Questão nº 71
Questão de Tecnologia da Informação · FGV CGE-SP 2025 (nº 71)
Considerando técnicas de testes de segurança em aplicações, analise as afirmativas a seguir.
I. SAST (Static Application Security Testing) pode identificar vulnerabilidades de lógica de negócio e falhas de autorização baseadas em contexto de execução, sendo mais efetivo que DAST para detectar quebras de controle de acesso horizontal (IDOR - Insecure Direct Object Reference).
II. IAST (Interactive Application Security Testing) utiliza instrumentação de código para correlacionar entrada de dados com fluxo de execução em runtime, reduzindo falsos positivos em comparação com SAST puro, mas introduzindo overhead de performance que pode inviabilizar uso em ambientes de produção.
III. Fuzzing (Fuzz Testing) é técnica eficaz para identificar vulnerabilidades de corrupção de memória (buffer overflow, use-after-free) em aplicações compiladas, mas tem limitação em detectar falhas de lógica de negócio que requerem sequências específicas de operações válidas.
IV. DAST (Dynamic Application Security Testing) consegue identificar todas as rotas e endpoints de uma API REST automaticamente por meio de spidering, sem necessidade de documentação OpenAPI/Swagger, sendo mais abrangente em cobertura de código que SAST.
Está correto o que se afirma em
- AI e II, apenas.
- BI e IV, apenas.
- CII e III, apenas. (alternativa correta)
- DII e IV, apenas.
- EIII e IV, apenas.
Resposta comentada
Gabarito Alternativa C
O conceito-chave aqui é que cada técnica de teste de segurança tem um ponto forte e um ponto cego.

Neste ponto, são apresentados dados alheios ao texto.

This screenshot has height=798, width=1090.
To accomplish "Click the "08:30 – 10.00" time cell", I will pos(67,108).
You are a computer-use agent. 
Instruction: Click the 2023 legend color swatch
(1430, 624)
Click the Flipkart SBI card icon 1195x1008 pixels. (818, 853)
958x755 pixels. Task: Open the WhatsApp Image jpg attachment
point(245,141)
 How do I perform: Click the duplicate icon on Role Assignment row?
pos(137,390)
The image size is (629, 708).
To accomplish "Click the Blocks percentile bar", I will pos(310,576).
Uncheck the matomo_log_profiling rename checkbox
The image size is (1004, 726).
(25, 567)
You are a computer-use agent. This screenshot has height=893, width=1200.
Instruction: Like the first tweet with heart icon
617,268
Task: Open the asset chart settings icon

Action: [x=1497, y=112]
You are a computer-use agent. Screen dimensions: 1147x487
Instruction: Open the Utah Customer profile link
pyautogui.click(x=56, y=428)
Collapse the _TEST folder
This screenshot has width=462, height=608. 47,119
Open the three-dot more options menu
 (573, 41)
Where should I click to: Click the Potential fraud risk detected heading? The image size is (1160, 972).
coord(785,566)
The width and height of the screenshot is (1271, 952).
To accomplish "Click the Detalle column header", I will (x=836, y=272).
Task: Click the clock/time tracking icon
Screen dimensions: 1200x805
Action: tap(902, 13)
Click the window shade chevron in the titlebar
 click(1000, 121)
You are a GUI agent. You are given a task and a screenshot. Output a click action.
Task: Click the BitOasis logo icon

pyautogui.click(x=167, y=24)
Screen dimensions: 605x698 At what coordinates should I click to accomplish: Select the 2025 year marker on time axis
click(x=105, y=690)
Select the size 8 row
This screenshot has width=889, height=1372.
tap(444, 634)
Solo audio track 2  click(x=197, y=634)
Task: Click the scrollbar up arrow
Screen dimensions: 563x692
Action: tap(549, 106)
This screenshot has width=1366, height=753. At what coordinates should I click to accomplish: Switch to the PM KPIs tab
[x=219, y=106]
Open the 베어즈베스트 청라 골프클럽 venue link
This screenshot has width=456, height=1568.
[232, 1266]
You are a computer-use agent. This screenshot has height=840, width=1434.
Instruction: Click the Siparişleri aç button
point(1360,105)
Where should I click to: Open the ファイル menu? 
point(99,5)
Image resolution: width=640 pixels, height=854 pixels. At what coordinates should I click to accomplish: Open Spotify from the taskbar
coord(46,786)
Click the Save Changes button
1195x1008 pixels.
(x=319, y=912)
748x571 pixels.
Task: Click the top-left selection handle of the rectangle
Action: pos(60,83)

SAST analisa o código-fonte (estático), DAST testa a aplicação por fora (dinâmico), IAST combina os dois com instrumentação interna, e Fuzzing joga dados malformados para causar crashes. A pegadinha da banca é inverter as capacidades de cada técnica: elas trocam os pontos fortes e fracos entre si.
- (A) Incorreta: A afirmativa I é falsa porque SAST analisa o código-fonte sem executá-lo, então ele não entende o contexto de execução (como sessão de usuário ou permissões em runtime). Para detectar IDOR (quando você acessa o recurso de outro usuário mudando um ID na URL), o DAST é mais eficaz, pois ele executa a aplicação e testa acessos reais com diferentes credenciais.
- (B) Incorreta: A afirmativa I é falsa (como explicado acima) e a IV é falsa porque DAST depende de spidering (rastreamento de links) que não descobre todas as rotas de uma API REST, especialmente as que exigem autenticação ou métodos como POST/PUT. Sem documentação OpenAPI/Swagger, o DAST perde cobertura, e ele nunca é mais abrangente que SAST em cobertura de código (SAST vê 100% do código-fonte, DAST só o que é executado).
- (C) Correta: A afirmativa II é verdadeira: IAST instrumenta o código (insere sensores) e correlaciona a entrada com o fluxo real em runtime, o que reduz falsos positivos do SAST, mas o overhead (custo de performance) pode inviabilizar o uso em produção. A afirmativa III é verdadeira: Fuzzing é excelente para achar buffer overflow e use-after-free (erros de memória) em código compilado, mas é péssimo para lógica de negócio, pois ele não entende sequências de operações válidas (ex.: comprar item → pagar → receber).
- (D) Incorreta: A afirmativa II é verdadeira, mas a IV é falsa (DAST não descobre todas as rotas de API sem documentação e não é mais abrangente que SAST em cobertura de código).
- (E) Incorreta: A afirmativa III é verdadeira, mas a IV é falsa (DAST depende de documentação para APIs REST e tem cobertura de código inferior ao SAST).
Armadilha da banca (distrator mais tentador - letra A): A banca tenta te convencer de que SAST é "mais inteligente" por analisar o código, mas a pegadinha é que SAST não executa a aplicação. IDOR é uma falha de autorização que só aparece quando você testa com dois usuários diferentes em runtime. Quem cai na pegadinha pensa: "SAST vê o código, então vê a lógica do IDOR". Errado! O SAST vê o código, mas não sabe se o usuário A pode acessar o recurso do usuário B, porque isso depende de estado de sessão e permissões que só existem na execução.
Fonte: FGV CGE-SP 2025 Auditor Estadual de Controle - Tecnologia da Informação (Caderno Tipo 1). Reproduzida para fins de estudo.